BMW traveled to the 1993 edition of the Geneva Motor Show to unveil an innovative concept called Z13. The Z13 was officially presented as a simple design study, but company insiders knew it was a thinly-veiled preview of what a compact car for the 21st century might look like.
BMW Technik hired Porsche designer Robert Powell in 1990. Powell always liked the idea of a small car but he seriously began to think about designing one when he found himself regularly commuting between his home in Stuttgart and his office in Munich in an E34 5-Series.
“The more I drove the 5-Series alone, the more I began to consider the idea of a small, fast, safe, compact and lightweight intercity traveler, optimized for one person with sat nav, air conditioning, a perfect sound system and so on,” explained Powell in a December 2010 interview with magazine BMW Car.
BMW Technik boss Klaus Kapitza told Powell to move ahead with his project. As it turns out, several BMW engineers and designers had toyed around with the idea of building a small car over the course of the 1980s but not one of the projects had made it past the drawing board.
Powell’s own records indicate he initially wanted to build the Z13 using a carbon fiber monocoque and aluminum sub-frames on both ends, a setup that bears a striking similarity to the chassis that underpins the recently-introduced BMW i3. The futuristic platform was shelved in favor of a more cost-efficient aluminum space frame, and the Z13’s body panels were made out of hand-beaten aluminum by an Turin-based coachbuilder named Stola. The finished prototype tipped the scale at 1,839 pounds (830 kilos) and stretched just 133 inches (340 centimeters) long.
The Z13’s cockpit featured an innovative center-mounted steering wheel, a setup that BMW explained made the car safer because it protected the driver from side impacts. Additionally, the car could be entered from either side.

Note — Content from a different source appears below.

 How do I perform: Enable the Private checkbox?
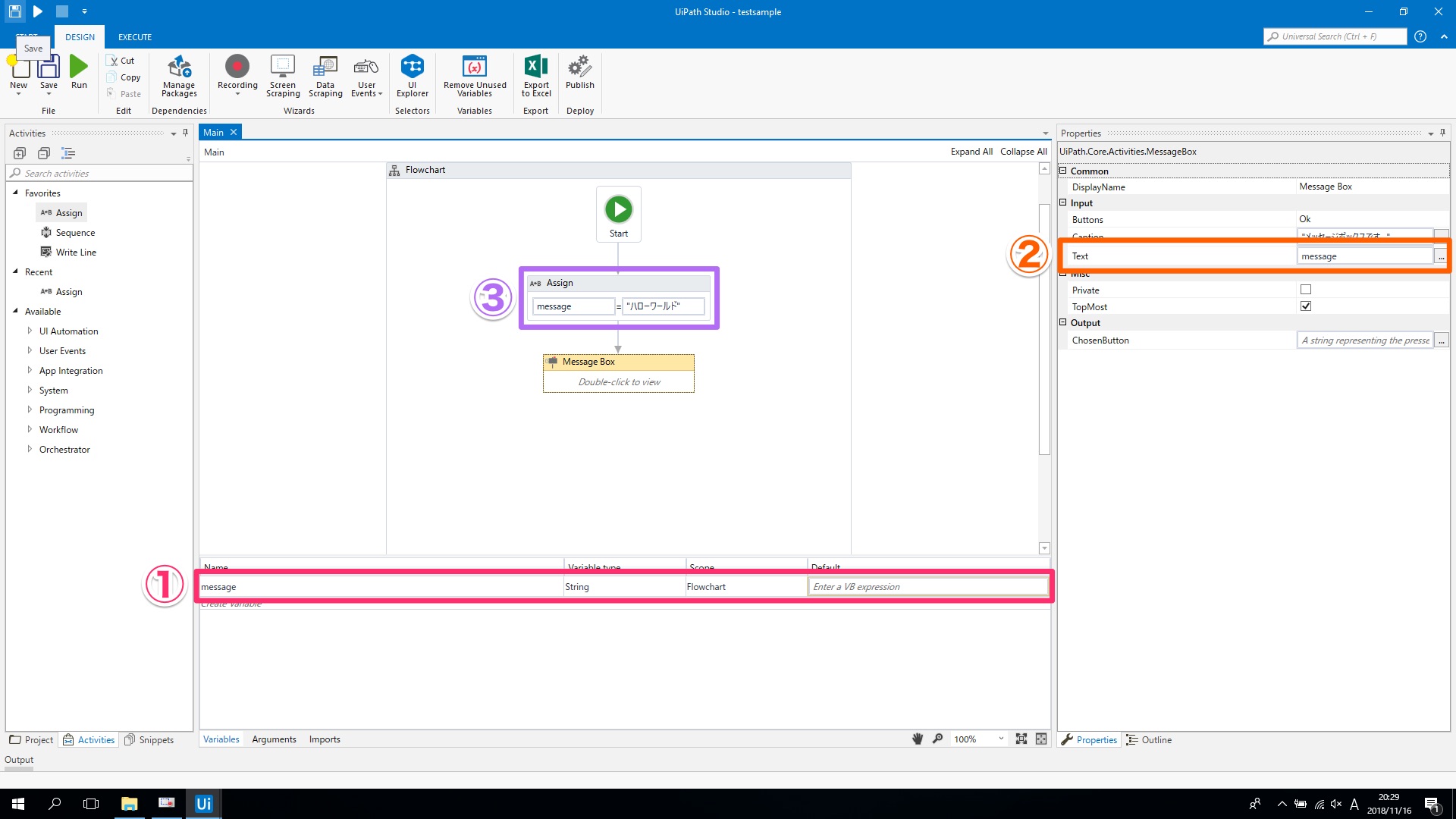click(x=1306, y=290)
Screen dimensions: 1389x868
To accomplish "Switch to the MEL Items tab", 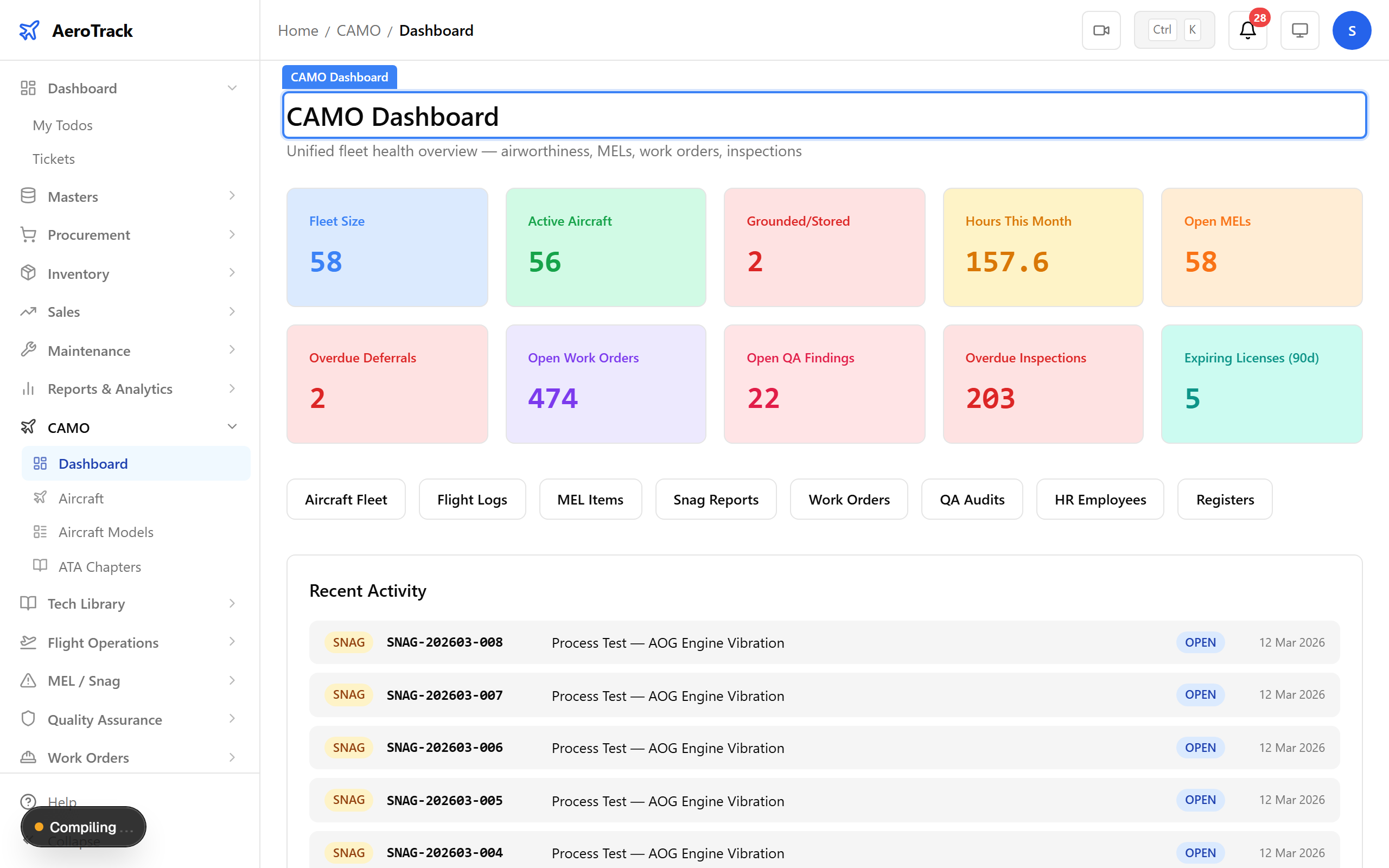I will [x=590, y=499].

The Z13 was as well equipped as an E32 7-Series. It packed leather-upholstered seats, a premium sound system manufacturer by Harman Kardon, a mobile phone, a satellite navigation system, air conditioning and even a fax machine. A pair of seats mounted behind the driver provided space for two additional occupants, and they could fold down if extra cargo space was needed.
Power came from a modified version of the K1100 motorcycle’s water-cooled 1.1-liter four-cylinder engine. Mounted in front of the rear axle, the four-banger spun the rear wheels via a continuously variable transmission (CVT) that BMW purchased from Ford. A large, timer-like knob mounted on the right side of the steering wheel allowed the driver to select Park, Reverse, Neutral, Drive or Sport.
The Z13 was well received by the public and the press so BMW’s board of management asked Powell and his team to build a second prototype. Painted dark red, the second Z13 it was identical to the first example on the outside but it featured a different chassis, a more powerful 1.2-liter four-cylinder engine from the K1200 and a more conventional five-speed manual gearbox.
BMW had all but approved the Z13 for production but the project was abruptly canceled when the automaker purchased England’s ailing MG-Rover and all of its subsidiaries in 1994. The bittersweet MG-Rover deal included the iconic Mini, so BMW executives ruled that developing a city car in-house was a waste of money.